## Input data
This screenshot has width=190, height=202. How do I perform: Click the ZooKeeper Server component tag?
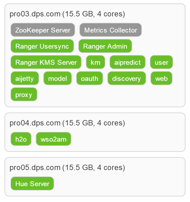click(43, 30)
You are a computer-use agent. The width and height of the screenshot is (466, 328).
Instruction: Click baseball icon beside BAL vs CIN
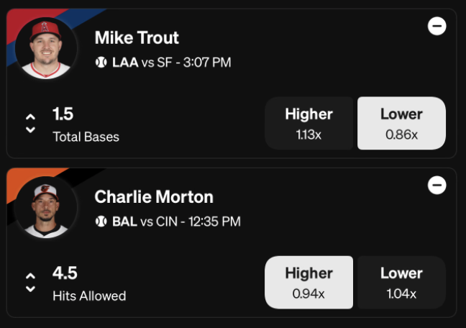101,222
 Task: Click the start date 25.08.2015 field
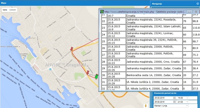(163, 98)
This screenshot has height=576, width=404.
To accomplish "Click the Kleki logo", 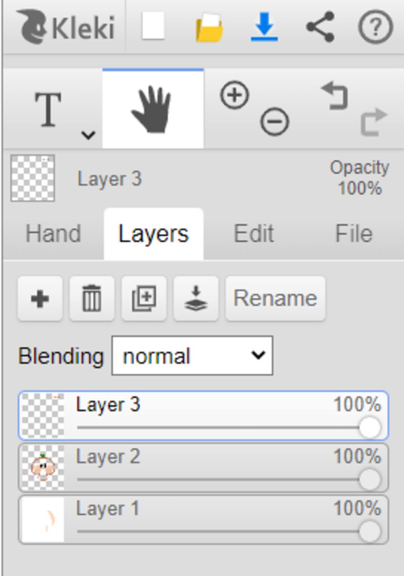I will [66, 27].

--

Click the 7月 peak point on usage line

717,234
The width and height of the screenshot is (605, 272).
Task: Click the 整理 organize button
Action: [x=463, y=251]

* * *

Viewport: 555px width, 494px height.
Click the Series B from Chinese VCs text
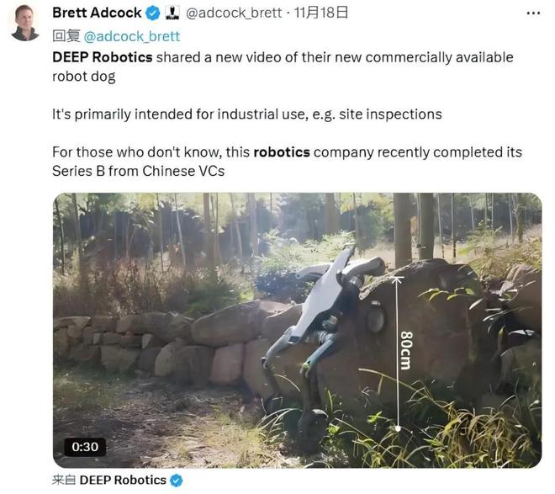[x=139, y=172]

## What to do
What is needed is an exact copy of only the lines above from the one with "This screenshot has width=190, height=202." to the one with "This screenshot has height=576, width=404.", both kept, with every picture left out.

## Completed exercise
This screenshot has width=190, height=202. How do I perform: Click the ZooKeeper Server component tag?
click(43, 30)
You are a computer-use agent. The width and height of the screenshot is (466, 328).
Instruction: Click baseball icon beside BAL vs CIN
101,222
 Task: Click the start date 25.08.2015 field
(163, 98)
This screenshot has height=576, width=404.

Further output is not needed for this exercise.